Let there be no doubt: this government deeply values the views and welfare of simple, British working-class people. We no longer need a culture sector that seeks out, amplifies and properly pays under-represented authors – thanks to the multitude of three different companies that own our print media, we are constantly surrounded by creative stories about marginalised groups, migrants and travellers.
There is now access to the arts for absolutely anyone who can afford yurt accommodation at a mid-size literary festival, childcare and the actual internet. And there are an unprecedented number of working-class opportunities for working-class people to develop their working-class writing skills in order to write about being working class – on their Great British GoFundMe page, fundraising for food or social care.

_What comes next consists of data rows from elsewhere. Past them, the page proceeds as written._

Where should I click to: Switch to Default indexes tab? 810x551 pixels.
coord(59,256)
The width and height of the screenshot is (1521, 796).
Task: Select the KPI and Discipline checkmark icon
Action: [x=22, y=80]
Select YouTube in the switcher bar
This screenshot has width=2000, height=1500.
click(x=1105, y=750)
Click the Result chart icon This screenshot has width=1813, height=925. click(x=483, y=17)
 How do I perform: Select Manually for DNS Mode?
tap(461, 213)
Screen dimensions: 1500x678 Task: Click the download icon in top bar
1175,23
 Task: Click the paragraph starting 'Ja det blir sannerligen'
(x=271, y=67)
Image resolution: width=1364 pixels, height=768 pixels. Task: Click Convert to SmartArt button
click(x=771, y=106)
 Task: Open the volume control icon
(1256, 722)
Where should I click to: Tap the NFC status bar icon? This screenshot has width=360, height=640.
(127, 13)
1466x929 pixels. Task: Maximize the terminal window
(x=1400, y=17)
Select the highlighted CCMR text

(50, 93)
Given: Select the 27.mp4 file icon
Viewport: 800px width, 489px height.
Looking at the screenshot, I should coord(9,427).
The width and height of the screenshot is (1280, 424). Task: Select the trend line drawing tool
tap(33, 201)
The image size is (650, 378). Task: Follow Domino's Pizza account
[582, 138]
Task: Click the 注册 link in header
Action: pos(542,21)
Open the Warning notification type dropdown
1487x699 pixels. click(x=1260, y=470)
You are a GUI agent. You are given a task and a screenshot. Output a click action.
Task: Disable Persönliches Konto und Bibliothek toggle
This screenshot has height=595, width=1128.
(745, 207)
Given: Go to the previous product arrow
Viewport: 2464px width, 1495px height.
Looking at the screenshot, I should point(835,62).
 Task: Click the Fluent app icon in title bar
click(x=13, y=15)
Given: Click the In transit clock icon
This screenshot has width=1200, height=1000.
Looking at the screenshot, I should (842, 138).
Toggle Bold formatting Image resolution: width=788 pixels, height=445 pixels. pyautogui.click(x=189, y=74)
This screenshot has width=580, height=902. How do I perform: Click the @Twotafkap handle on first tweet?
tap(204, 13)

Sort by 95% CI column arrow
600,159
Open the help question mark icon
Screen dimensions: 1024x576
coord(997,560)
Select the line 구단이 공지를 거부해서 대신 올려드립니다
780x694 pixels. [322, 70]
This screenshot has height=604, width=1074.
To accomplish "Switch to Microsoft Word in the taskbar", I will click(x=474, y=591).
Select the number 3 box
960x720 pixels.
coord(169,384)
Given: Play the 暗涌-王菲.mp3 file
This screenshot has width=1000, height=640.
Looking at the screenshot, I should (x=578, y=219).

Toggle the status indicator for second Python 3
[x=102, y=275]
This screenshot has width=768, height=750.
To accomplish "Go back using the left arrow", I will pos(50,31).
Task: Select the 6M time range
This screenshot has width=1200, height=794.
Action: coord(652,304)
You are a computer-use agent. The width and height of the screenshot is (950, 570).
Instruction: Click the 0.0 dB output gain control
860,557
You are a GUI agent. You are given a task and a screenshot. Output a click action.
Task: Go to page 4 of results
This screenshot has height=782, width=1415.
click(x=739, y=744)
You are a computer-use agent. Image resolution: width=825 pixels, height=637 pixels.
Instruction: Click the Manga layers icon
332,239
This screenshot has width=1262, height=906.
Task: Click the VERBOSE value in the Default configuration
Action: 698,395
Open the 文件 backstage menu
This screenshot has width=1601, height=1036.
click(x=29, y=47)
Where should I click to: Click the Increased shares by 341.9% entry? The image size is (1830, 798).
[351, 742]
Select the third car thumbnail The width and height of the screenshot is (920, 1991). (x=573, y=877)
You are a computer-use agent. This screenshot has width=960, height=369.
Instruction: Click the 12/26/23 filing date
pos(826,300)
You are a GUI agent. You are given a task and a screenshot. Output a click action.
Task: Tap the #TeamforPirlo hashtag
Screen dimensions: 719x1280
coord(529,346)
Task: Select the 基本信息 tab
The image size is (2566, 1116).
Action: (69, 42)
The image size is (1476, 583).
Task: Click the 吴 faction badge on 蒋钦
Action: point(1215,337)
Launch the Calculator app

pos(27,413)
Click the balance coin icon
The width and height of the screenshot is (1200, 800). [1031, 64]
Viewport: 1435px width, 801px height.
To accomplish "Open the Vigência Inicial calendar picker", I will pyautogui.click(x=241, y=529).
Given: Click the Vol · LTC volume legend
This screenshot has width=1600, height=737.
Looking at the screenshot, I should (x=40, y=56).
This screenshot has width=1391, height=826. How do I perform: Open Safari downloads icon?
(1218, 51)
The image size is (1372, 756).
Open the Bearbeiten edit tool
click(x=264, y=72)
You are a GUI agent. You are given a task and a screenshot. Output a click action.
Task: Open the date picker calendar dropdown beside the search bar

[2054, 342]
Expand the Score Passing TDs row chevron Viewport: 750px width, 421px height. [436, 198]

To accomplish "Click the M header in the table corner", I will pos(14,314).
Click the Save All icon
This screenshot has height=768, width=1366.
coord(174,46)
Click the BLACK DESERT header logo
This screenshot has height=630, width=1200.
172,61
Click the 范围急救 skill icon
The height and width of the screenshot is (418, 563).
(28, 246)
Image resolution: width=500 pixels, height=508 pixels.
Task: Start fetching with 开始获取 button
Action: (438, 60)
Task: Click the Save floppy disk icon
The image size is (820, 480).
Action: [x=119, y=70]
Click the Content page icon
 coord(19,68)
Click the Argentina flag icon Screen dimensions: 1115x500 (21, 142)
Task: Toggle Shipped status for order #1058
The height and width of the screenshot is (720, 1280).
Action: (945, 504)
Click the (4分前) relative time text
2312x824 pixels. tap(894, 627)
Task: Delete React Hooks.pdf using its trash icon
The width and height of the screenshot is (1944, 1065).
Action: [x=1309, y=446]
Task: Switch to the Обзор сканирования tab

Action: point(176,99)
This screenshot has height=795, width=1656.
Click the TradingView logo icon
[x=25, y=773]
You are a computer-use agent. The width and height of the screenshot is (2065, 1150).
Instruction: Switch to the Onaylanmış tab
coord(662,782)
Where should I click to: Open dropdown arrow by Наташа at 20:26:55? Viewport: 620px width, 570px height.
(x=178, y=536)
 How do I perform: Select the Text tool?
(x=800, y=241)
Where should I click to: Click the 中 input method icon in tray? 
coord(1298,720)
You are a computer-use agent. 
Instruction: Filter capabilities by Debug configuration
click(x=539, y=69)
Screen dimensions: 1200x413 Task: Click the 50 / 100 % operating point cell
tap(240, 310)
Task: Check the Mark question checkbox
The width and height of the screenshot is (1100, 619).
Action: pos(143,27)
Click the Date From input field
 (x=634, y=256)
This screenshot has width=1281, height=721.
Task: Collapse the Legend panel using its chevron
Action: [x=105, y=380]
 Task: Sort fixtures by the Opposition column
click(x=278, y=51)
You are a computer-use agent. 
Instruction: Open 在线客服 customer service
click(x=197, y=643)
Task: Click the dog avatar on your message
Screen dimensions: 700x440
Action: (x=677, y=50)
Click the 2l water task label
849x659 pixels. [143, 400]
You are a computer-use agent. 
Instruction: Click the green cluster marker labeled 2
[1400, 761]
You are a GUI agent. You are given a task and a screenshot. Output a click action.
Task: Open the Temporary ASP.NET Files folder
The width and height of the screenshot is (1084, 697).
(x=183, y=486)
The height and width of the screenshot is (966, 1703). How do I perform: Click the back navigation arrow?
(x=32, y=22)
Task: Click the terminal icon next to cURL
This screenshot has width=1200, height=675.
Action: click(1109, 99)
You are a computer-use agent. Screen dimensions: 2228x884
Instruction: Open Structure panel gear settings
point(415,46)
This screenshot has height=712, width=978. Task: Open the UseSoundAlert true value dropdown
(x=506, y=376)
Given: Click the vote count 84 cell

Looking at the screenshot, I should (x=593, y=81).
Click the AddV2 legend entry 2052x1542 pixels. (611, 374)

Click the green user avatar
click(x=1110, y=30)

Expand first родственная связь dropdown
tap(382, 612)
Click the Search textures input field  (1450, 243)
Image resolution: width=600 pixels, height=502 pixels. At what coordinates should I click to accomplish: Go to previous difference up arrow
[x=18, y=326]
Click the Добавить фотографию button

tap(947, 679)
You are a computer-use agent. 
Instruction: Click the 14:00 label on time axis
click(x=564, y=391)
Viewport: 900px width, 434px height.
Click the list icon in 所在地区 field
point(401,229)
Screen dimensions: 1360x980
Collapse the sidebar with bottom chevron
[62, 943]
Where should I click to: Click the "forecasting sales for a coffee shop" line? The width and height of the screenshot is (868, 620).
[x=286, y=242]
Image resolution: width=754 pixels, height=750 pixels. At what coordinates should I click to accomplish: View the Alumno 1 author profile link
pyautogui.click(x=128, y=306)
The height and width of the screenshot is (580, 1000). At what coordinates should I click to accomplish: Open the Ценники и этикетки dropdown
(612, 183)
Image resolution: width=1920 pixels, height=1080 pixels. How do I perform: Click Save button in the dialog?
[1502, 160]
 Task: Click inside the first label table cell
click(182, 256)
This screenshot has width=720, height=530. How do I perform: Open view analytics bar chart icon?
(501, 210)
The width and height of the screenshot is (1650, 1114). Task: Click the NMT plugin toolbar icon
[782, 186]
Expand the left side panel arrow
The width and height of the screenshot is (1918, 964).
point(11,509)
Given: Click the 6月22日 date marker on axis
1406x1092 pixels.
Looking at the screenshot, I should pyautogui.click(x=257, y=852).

Let us once again tell simple village tales: of artisans and former marketing executives warming themselves by the smoking remains of Tesco Express, wrapped in recently looted rolls of John Lewis wallpaper, feasting upon their allocated ration of TimTams. An authentic Britain just like Midsomer Murders, in that everyone is white and there are only three avoidable deaths every 30 minutes. Or the uplit film ‘Midsommar’, which I have not seen because it’s foreign but I understand it ends well for those over 60.
Great British traditions
Together, we will lift our weary eyes to the future of Britainland, a time free from the oppression of wokery and EU red tape, and Scotland, when we can finally be proud of our traditions. Queueing, a sense of fair play, a nice cup of tea, anti-vagrancy laws, child poverty, the violent suppression of protest, and Dominic Raab announcing judicial reform while wrapped in 16 union flags and rising triumphantly from a trapdoor in a press briefing room made entirely from pub landlords and Winston Churchill. Finally, some red-white-and-blue sky thinking.
For those who care about the arts, or their relationship to democracy, or equality, or an independent judiciary, or 300 years of hard-won gains in civil liberties and workers’ rights, be assured that they are in safe hands. It is no longer necessary to tell your stories, or to help others tell theirs. It is no longer necessary to be vocal, difficult, disruptive, to speak ‘truth’ to power. Indeed, soon it will no longer even be possible.
Everyone, please, do keep calm and carry on: the power of storytelling has never been harnessed so effectively by those who know best.